Le roman enchaîne donc les mises en situation dans cet univers de néons, tout en mettant en lumière des souvenirs d’enfance et d’adolescence de la jeune femme. Car cette double narration est l’autre facette de ce roman, et ce qui en fait l’originalité. L’alternance de temporalités parallèles – travailler au fast-food, grandir dans une famille de la classe ouvrière – permet à Claire Baglin de jeter des passerelles entre des mondes professionnels qui, par certains côtés, se ressemblent (horaires décalés, abrutissement des tâches répétitives). Mais il faut surtout voir dans cette trame plus intime une forme de pesanteur permanente. Attachante et pathétique à la fois, la figure du père, agent de maintenance sous pression dans une usine, concentre l’attention de la romancière. Bricoleur compulsif, il semble se chercher une raison d’être dans le rafistolage de toutes sortes d’appareils : « Lorsque Jérôme répare, il se blesse toujours avant de réussir, comme si la cassure devait passer de l’objet à son corps pour disparaître. » Les autres membres de la famille paraissent dépendants de ses humeurs. Si le sentiment d’aliénation du corps infuse ces récits croisés et mis bout à bout sous la forme d’instantanés, l’impression d’un décalage psychologique constant entre la narratrice et son environnement, passé ou présent, professionnel ou privé, domine le tout. Et ce désenchantement est sans doute ce qui est le plus touchant dans ce livre qui, par ailleurs, est souvent drôle (mais d’une drôlerie amère, grinçante, lourde d’une colère rentrée).

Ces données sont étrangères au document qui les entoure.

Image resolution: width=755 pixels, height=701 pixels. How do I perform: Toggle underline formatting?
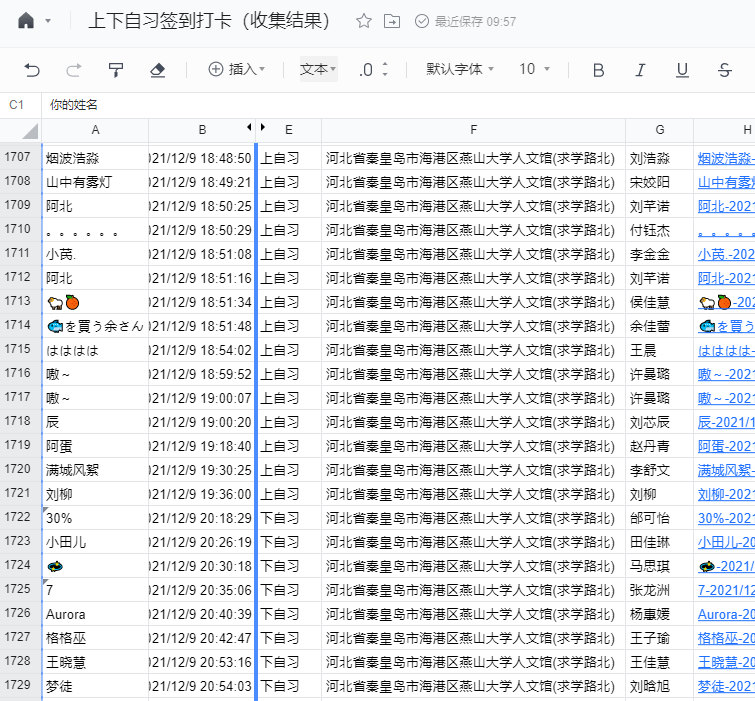[x=682, y=69]
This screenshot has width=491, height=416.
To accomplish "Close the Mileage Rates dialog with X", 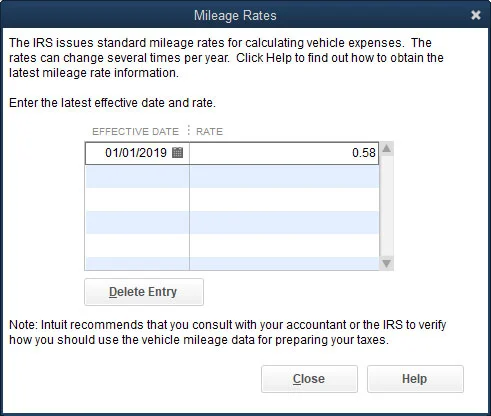I will tap(476, 15).
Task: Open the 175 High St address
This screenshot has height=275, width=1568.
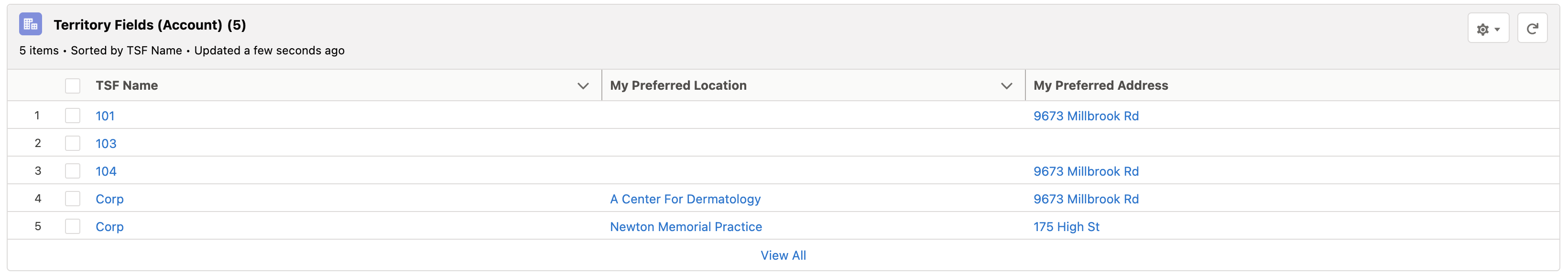Action: (x=1066, y=226)
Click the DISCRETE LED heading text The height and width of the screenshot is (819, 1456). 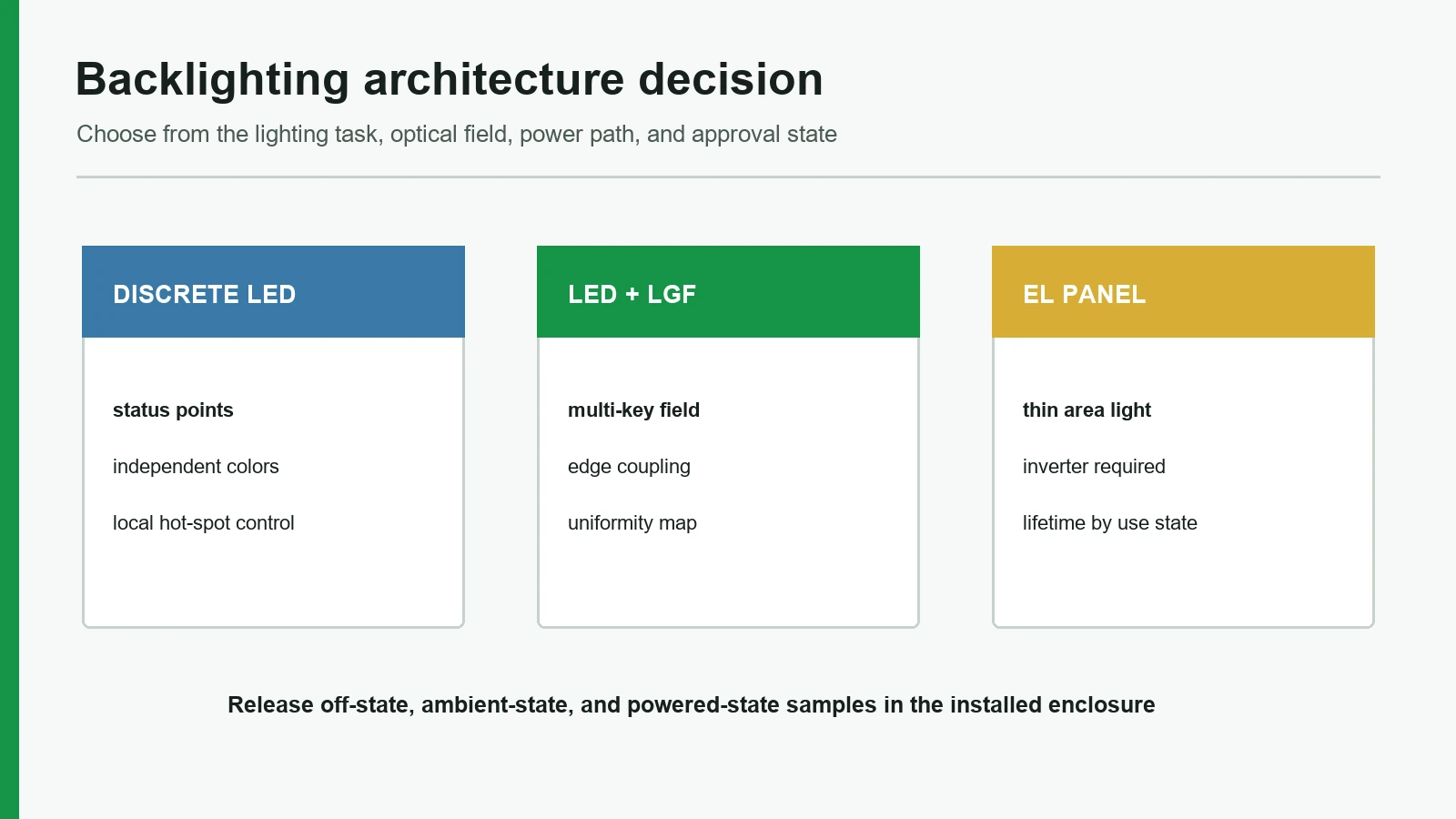click(205, 295)
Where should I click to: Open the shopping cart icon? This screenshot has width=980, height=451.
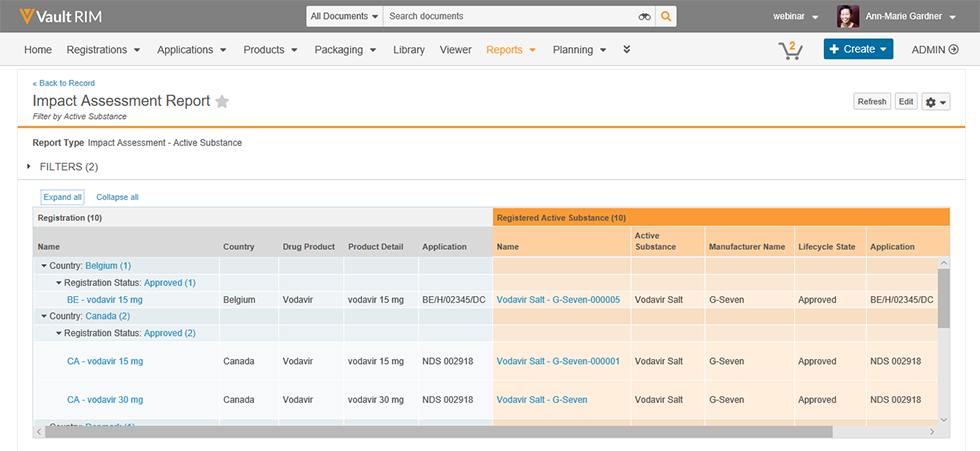coord(790,50)
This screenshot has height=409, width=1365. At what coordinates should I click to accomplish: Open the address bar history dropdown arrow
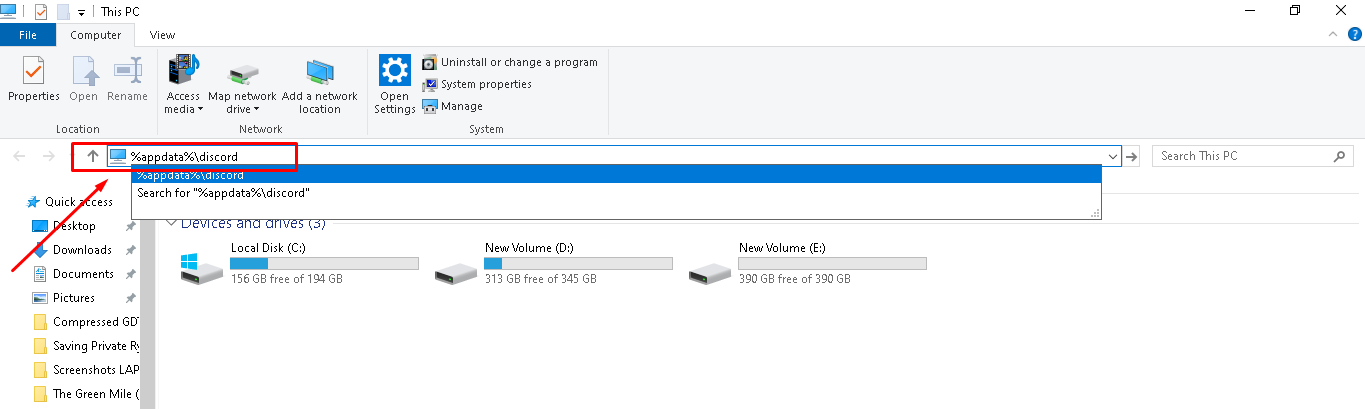(x=1113, y=157)
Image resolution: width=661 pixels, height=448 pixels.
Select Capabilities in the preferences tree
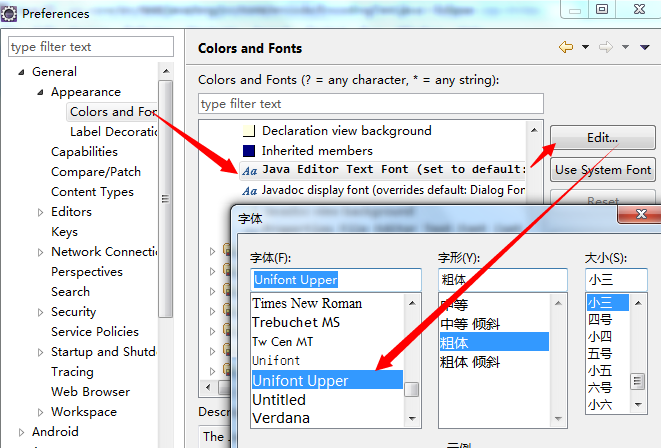click(x=84, y=152)
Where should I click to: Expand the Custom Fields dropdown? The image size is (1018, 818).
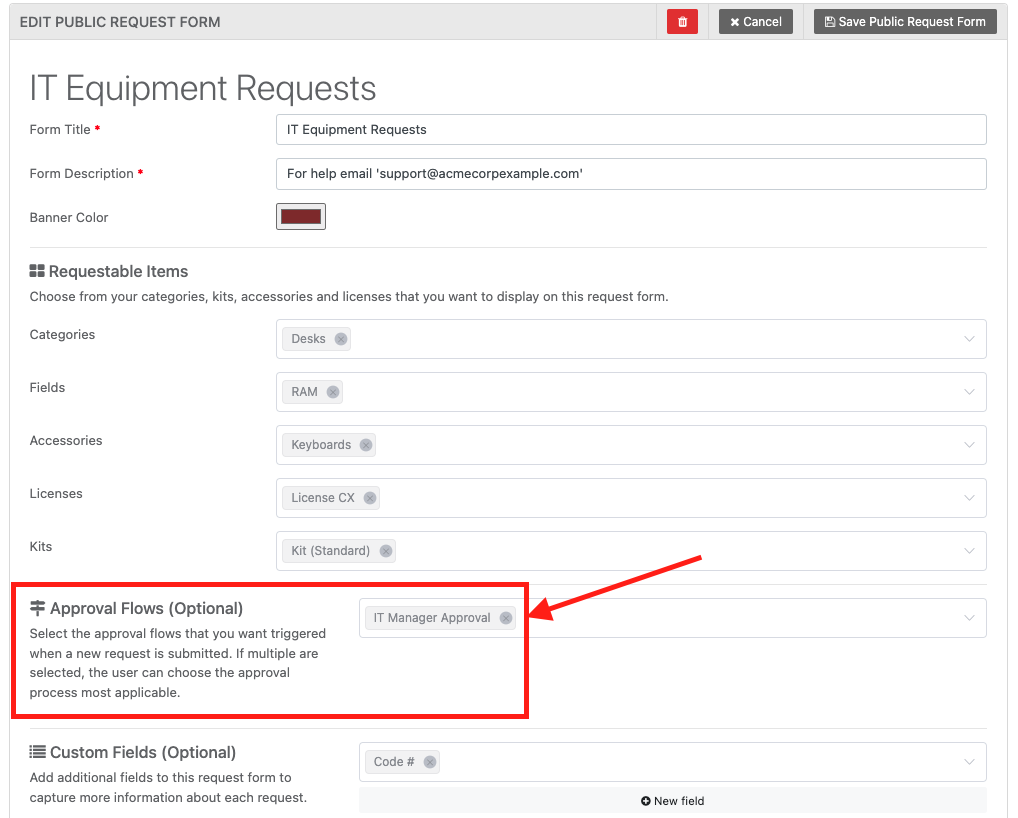967,761
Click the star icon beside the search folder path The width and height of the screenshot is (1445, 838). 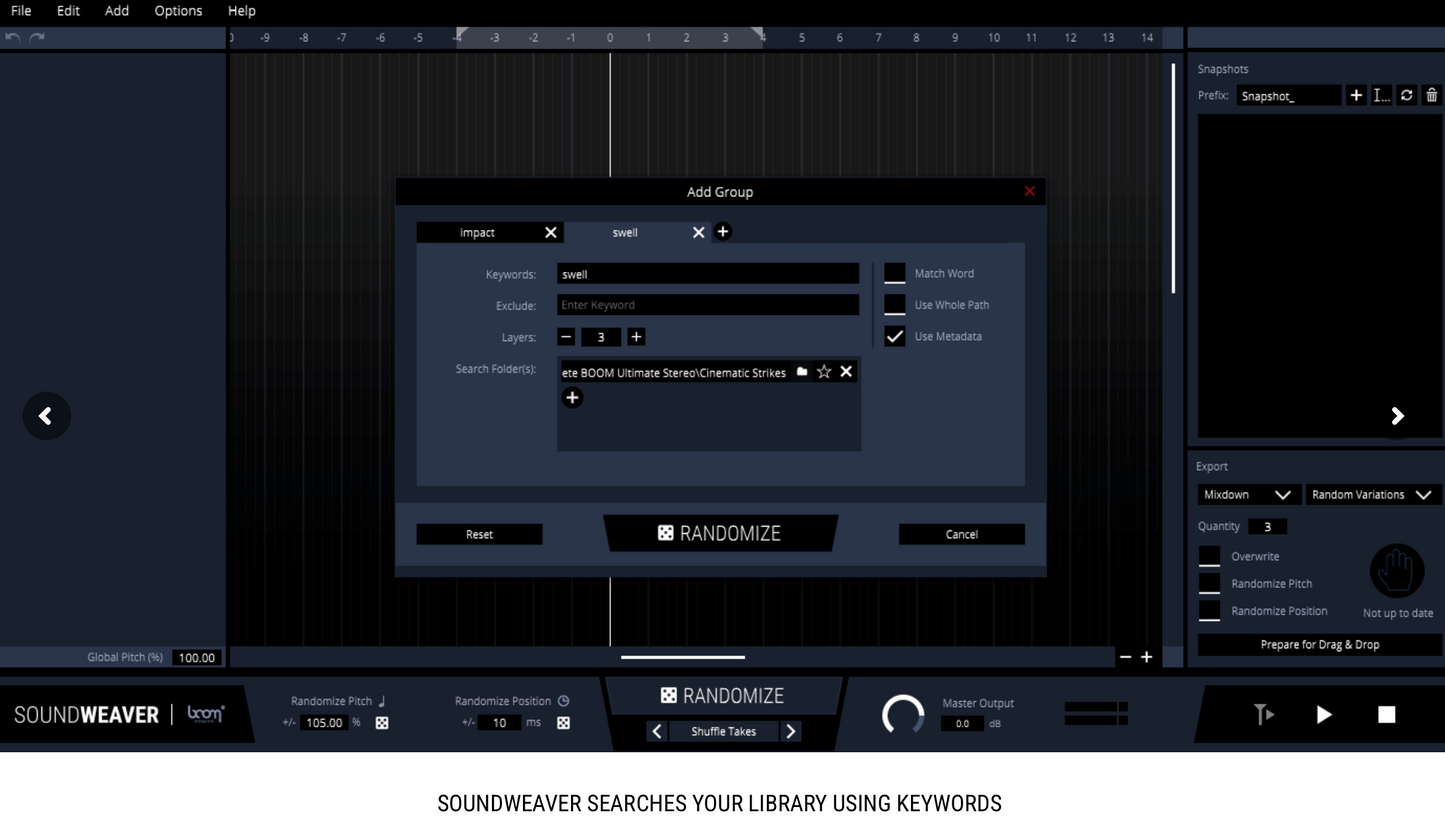pyautogui.click(x=824, y=371)
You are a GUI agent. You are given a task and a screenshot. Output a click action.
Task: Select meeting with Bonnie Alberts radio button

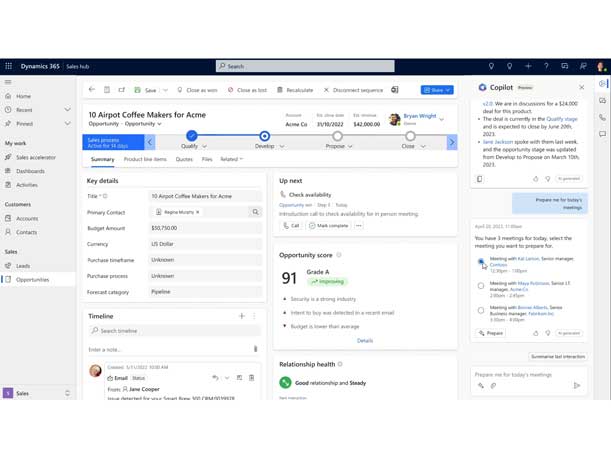[x=481, y=310]
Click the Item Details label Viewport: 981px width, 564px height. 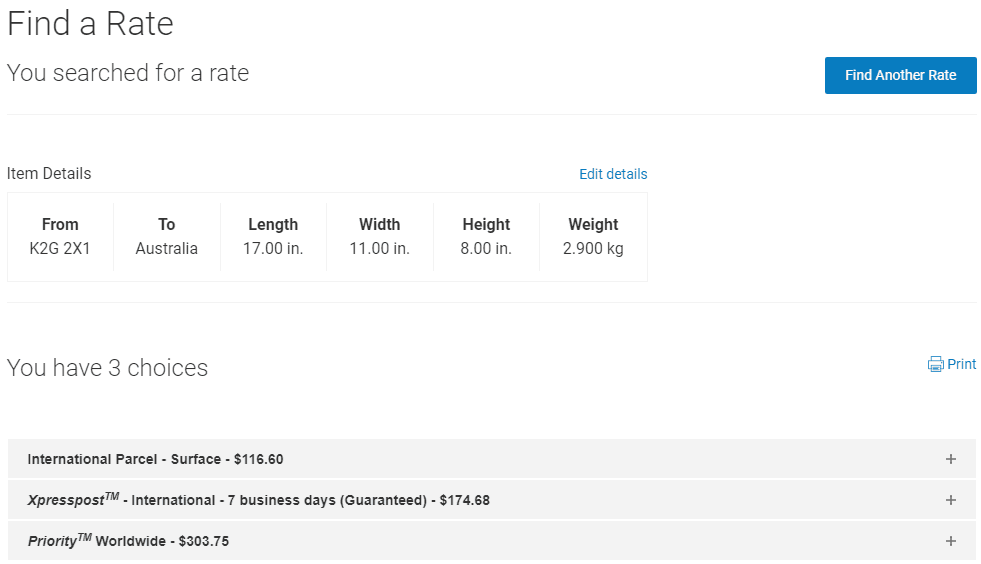[49, 174]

Au camping, dans la Citroën Berlingo familiale ou derrière la caisse du fast-food, la narratrice cherche sa place, et il y a là, dans cette distance avec la réalité vécue, toute l’émotion de ce beau premier roman.

Anthony Dufraisse

En salle
Claire Baglin
Éditions de Minuit, 159 pages, 16

Fast-food et famille Par Anthony Dufraisse
Le Matricule des Anges n°236 , septembre 2022.